As with the principal/AP rating, little evidence supports the validity of self-assessments, primarily due to bias in self-assessment and unknown precision. However, this item may be informative as a measure of a coach’s self-concept about their coaching.
Mentee Teacher Surveys
Construct Coverage
The range of survey items (Table 2) may raise doubts about how well the survey covers the construct of coach effectiveness. Some items seem to relate closely to core coaching tasks such as “I receive feedback and coaching” or the coach “ensures I use student data.” Other items relate more to teacher emotional support (e.g., “is a person I trust”) or to being a good member of the school community (e.g., “values and respects students” and “models district values”). As shown in Table 2, the survey focuses primarily on the quality of the relationship between a teacher and their coach, likely measuring teacher perceptions of a coach’s work in building and maintaining that relationship. This work is an important precursor to improving the instruction of mentee teachers (Finkelstein, 2019; Jacobs et al., 2018; Schulze, 2016) but is not sufficient in isolation. Thus, the survey provides incomplete construct coverage regarding coach effectiveness.
Bias
Teacher survey responses may be biased due to unconscious bias from teachers towards coaches of certain groups or due to a teacher’s beliefs about coaching more generally. However, relationship-building with teachers is often considered part of a coach’s work, so responses driven by teacher perceptions of interpersonal relationships or teacher buy-in to coaching are directly relevant to coach effectiveness. Additionally, we find no statistically significant demographic predictors of the teacher survey measure in Table 3, indicating that teachers may not have strong racialized or gendered conceptions of coach effectiveness.
Precision
The teacher survey has a Cronbach’s alpha of 0.97, which typically indicates that random measurement error is low. However, this does not guarantee that the aggregation of survey responses to the coach level is equally precise.

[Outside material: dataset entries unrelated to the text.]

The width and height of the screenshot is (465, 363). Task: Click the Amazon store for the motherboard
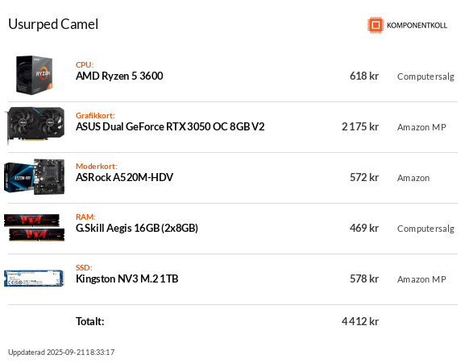[413, 178]
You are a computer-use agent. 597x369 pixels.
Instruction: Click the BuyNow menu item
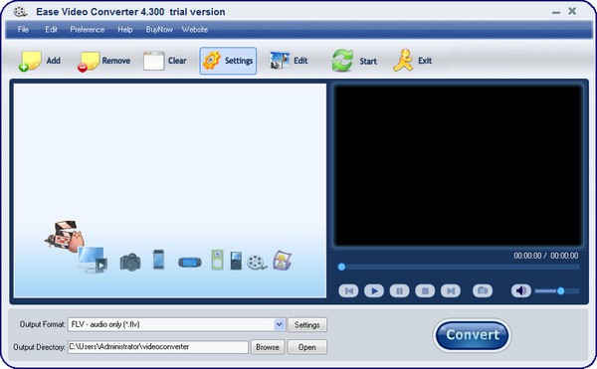click(159, 30)
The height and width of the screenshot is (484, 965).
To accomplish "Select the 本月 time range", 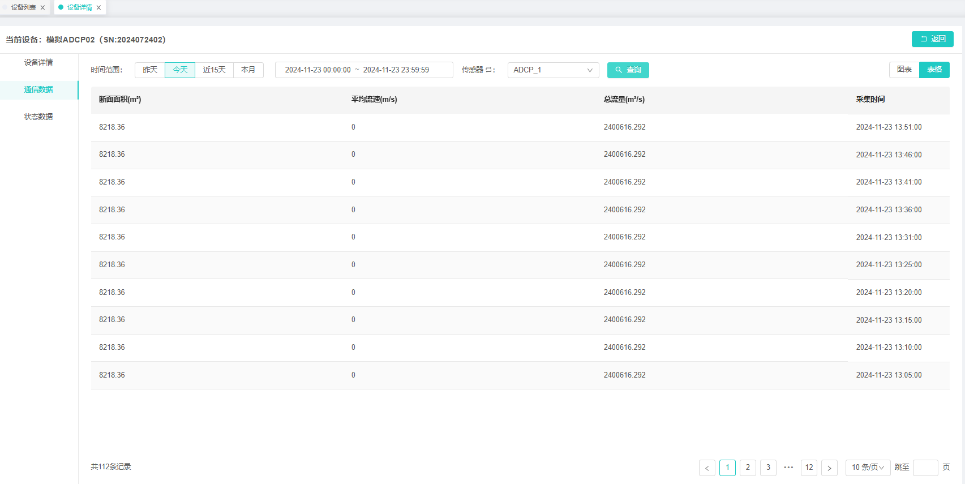I will [248, 70].
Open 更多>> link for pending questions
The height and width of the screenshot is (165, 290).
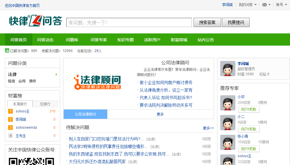(208, 128)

Overall, as summarized in Table 4, the mentee teacher survey of coach effectiveness seems to offer a reliable source of information about at least one aspect of coach effectiveness: emotional support.

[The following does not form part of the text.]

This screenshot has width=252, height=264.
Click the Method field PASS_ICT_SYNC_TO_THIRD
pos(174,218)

Coach Value-Added to Mentee Teacher Observation Scores
Construct Coverage
Coach instructional VAMs aim to measure the aspect of a teacher’s instructional improvement that is attributable to coaches. As such, the main assumption needed for this measure to have valid construct coverage is that the teacher observations capture year-to-year change in instructional effectiveness. District observational rubrics are largely based on the CLASS and the Danielson framework. These well-studied observation rubrics are correlated with other measures of teacher effectiveness like student surveys and VAMs with correlations ranging from .06 to 0.30 (Chaplin et al., 2014; Grossman et al., 2014; Kane & Staiger, 2012). However, limitations include rater bias and measurement error that limit their ability to measure instructional growth (Briggs & Alzen, 2019) and potential lack of variation across the entire rating distribution (Kraft & Gilmour, 2017). While classroom observations are considered the gold standard for understanding instruction (Rowan et al., 2009), optimizing their use for evaluation and other purposes is an area of continued study (Cohen & Goldhaber, 2016), which has implications for the construct coverage of this measure.
Bias
There are also potentially concerning sources of bias which may limit the validity of this measure, though VAMs are designed to address such bias. First, we might be concerned about bias due to teacher observations being conducted by coaches. We address this bias by including a term that accounts for the “individual observer effect,” or any single observer’s tendency to systematically score teachers higher or lower. This term does not account for systematic differences in scores that coaches give to their mentee teachers compared with ratings from their non-mentee observations. In the current study, coaches rate their mentees approximately 0.20 standard deviation units higher than teachers who are not their mentees. The fact that coaches rate their mentees higher and that coaches are likely to perform end-of-year observations on their mentees bias this coach effectiveness measure upwards.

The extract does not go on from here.